Amash, one of the most fiscally conservative member of Congress, has increasingly been at odds with the GOP. In May, he became the first and only Republican in Congress to call for the impeachment of President Donald Trump. And in June, Amash stepped down from the once-ideologically conservative, now steadily more partisan House Freedom Caucus.
But Amash has always displayed a brand of politics that largely rejected a neat party definition ― whether it be Republican, Democratic or, most accurately, Libertarian.
In his op-ed, Amash quoted extensively from George Washington’s farewell address, in which the first president warns against political parties and calls partisanship the people’s “worst enemy.”
Amash pointed out that Washington said partisanship “opens the door to foreign influence and corruption, which finds a facilitated access to the government itself through the channels of party passions.”
“True to Washington’s fears,” Amash wrote, “Americans have allowed government officials, under assertions of expediency and party unity, to ignore the most basic tenets of our constitutional order: separation of powers, federalism and the rule of law. The result has been the consolidation of political power and the near disintegration of representative democracy.”
Amash has long shown discomfort with the trajectory of the Republican Party as it abandons its calls for fiscal conservatism in favor of Trump’s high deficits, as it places a sense of security over liberty, authoritarianism over limited government, and nativism, racism and xenophobia over equal opportunity.
Amash began his op-ed by pointing out that his father was a Palestinian refugee whom America welcomed. He said both his parents were Republicans, and he ran for office ― first as a state legislator in Michigan and then as a congressman representing the Grand Rapids area ― as a Republican.
“In recent years, though, I’ve become disenchanted with party politics and frightened by what I see from it,” Amash wrote. “The two-party system has evolved into an existential threat to American principles and institutions.”
Amash was already facing a primary challenge from a number of Trump-friendly Republicans, including state Rep.

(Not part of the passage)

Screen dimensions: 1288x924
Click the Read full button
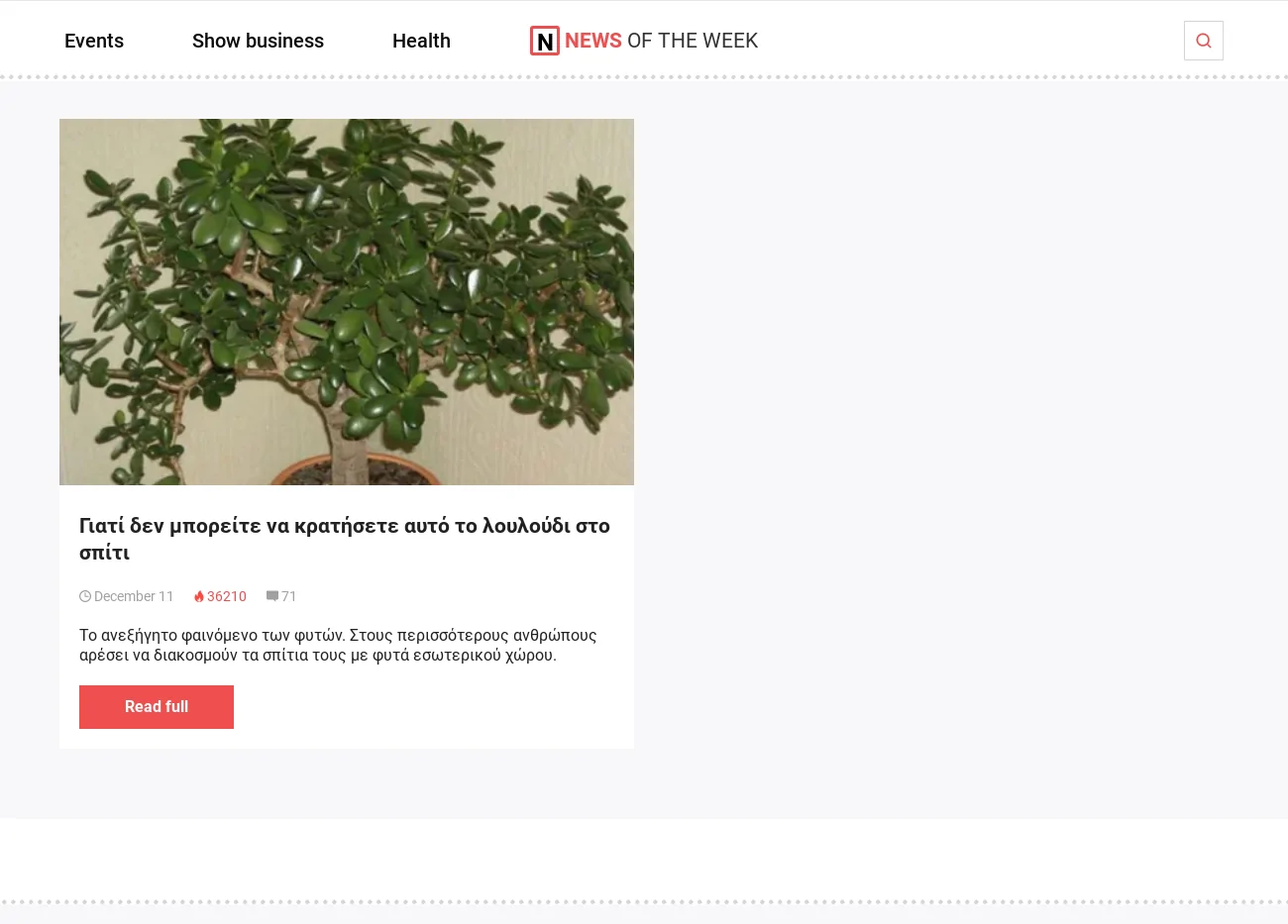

Jim Lower, state Rep. Lynn Afendoulis, former Sand Lake Village Trustee Tom Norton and potentially a number of other businessmen from the area.
He’ll now face reelection as an independent if he decides to try and keep his congressional seat. Amash has also been considering a run for president. “I haven’t ruled anything out,” he said in June.
Congratulations Mr. Amash for staying with your convictions and good luck with your re-election bid!